In sum, I believe that the 1977 aggregation policy is a “law” subject to ex post facto *965limitation, and that the policy produces a risk of increasing the measure of punishment sufficient to violate the Ex Post Facto Clause of the Constitution. Accordingly, I dissent from parts II.B.-III.

. 1 do not restate the facts or outline the prior proceedings. For a complete discussion of these matters, see Majority Opinion at 949-953.

. The Commonwealth claims that the Eighth Circuit adopted this reasoning in Bailey, which held that a change in Minnesota parole board regulations abolishing annual review of prospective release dates and limiting the board’s discretion in changing such dates did not constitute a law for ex post facto purposes, even though the board lacked discretion to disregard its regulations in any given case. However, the relevant section of Bailey, 940 F.2d at 1156, drew the concurrence of a second panel member as to the result only, and not its reasoning, id. at 1157 (Stuart, J., concurring).

. That the 1977 policy was not formally deemed a "regulation” also does not seem to matter: Under Massachusetts law, a "regulation”
includes the whole or any part of every rule, regulation, standard or other requirement of general application and future effect ... adopted by an agency to implement or interpret the law enforced or administered by it. *962Mass.Gen.L. ch. 30A, § 1(5) (emphasis added).

. As does the majority, I assume the accuracy of Hamm's claim of entitlement to 840 days of jail credit. See Majority at 952. I note, however, that the claim is not critical to my analysis. Even without the 840 days, the 1977 aggregation policy deprives Hamm of the opportunity to advance his initial ultimate parole date by over three and half years.

. The fact that the record lacks the opinion, much less the findings, of the Commonwealth's Parole Board on Hamm's suitability for early parole clearly underscores the inappropriateness of my colleagues' "harmless error” style review.

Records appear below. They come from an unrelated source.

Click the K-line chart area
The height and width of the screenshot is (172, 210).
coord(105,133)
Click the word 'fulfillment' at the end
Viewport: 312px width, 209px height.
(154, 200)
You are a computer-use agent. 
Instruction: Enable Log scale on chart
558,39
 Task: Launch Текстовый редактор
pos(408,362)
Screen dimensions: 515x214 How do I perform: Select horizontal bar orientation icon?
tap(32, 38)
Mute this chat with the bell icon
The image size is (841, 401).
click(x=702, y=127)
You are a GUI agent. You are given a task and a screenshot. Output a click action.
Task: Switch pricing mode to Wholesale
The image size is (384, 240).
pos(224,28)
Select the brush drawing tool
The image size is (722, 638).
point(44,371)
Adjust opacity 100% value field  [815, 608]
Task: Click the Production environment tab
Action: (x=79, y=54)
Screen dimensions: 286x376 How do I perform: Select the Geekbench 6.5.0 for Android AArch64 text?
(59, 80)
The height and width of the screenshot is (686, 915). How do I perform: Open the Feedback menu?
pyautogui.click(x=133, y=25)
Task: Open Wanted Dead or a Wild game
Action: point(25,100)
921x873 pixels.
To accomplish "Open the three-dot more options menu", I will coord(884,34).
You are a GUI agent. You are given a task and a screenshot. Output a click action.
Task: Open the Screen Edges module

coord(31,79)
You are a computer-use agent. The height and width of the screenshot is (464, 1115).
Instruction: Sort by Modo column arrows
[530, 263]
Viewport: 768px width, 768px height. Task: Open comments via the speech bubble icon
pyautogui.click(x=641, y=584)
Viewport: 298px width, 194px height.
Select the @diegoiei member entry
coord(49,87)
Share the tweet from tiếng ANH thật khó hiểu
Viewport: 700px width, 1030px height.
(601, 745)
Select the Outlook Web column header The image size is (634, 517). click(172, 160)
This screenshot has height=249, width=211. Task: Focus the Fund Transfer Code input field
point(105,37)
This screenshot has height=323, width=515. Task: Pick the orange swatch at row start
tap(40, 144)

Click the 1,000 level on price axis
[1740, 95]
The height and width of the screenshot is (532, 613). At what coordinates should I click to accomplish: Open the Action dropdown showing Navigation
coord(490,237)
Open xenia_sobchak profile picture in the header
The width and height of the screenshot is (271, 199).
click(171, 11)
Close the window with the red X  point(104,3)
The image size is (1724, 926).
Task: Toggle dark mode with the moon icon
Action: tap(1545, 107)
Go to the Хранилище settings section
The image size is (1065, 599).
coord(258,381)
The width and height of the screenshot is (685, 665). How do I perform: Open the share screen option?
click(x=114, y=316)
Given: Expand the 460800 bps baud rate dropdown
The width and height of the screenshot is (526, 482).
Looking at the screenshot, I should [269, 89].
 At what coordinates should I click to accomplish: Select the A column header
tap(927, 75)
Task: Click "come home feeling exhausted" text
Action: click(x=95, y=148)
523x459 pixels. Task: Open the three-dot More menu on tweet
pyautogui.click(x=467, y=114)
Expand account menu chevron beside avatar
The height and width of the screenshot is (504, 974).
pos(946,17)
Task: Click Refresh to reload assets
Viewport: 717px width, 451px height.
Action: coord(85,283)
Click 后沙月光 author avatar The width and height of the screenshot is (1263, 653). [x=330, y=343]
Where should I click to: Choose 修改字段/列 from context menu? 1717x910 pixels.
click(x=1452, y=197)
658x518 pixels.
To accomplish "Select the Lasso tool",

. My colleagues find further support in the Seventh Circuit's recent decision in United States v. McGee, 60 F.3d 1266, 1271 (7th Cir.1995). In McGee, the Seventh Circuit rejected an ex post facto challenge to a sentencing provision that substituted a mandatory range of 21 to 24 months in place of an open-ended 12 month minimum sentence for the offense of conviction. Id. I find the analogy inapt because in McGee the district court had actually sentenced the defendant to the maximum 24 months under the new sentencing range prior to the Seventh Circuit’s review. Thus, the Seventh Court could fairly quantify both the benefit and the harm produced by the new sentencing range. Significantly, the fact that the district court had sentenced the defendant to the maximum possible under the new sentencing scheme clearly suggested that, if anything, it would have given the defendant a higher, not lesser, sentence under the old scheme. In our case, however, Hamm received no analogous treatment. He received no parole hearing. Thus, instead of fairly quantifying the risk as the McGee court did, we can only speculate as to the effect the 1977 aggregation policy will ultimately have on his sentence.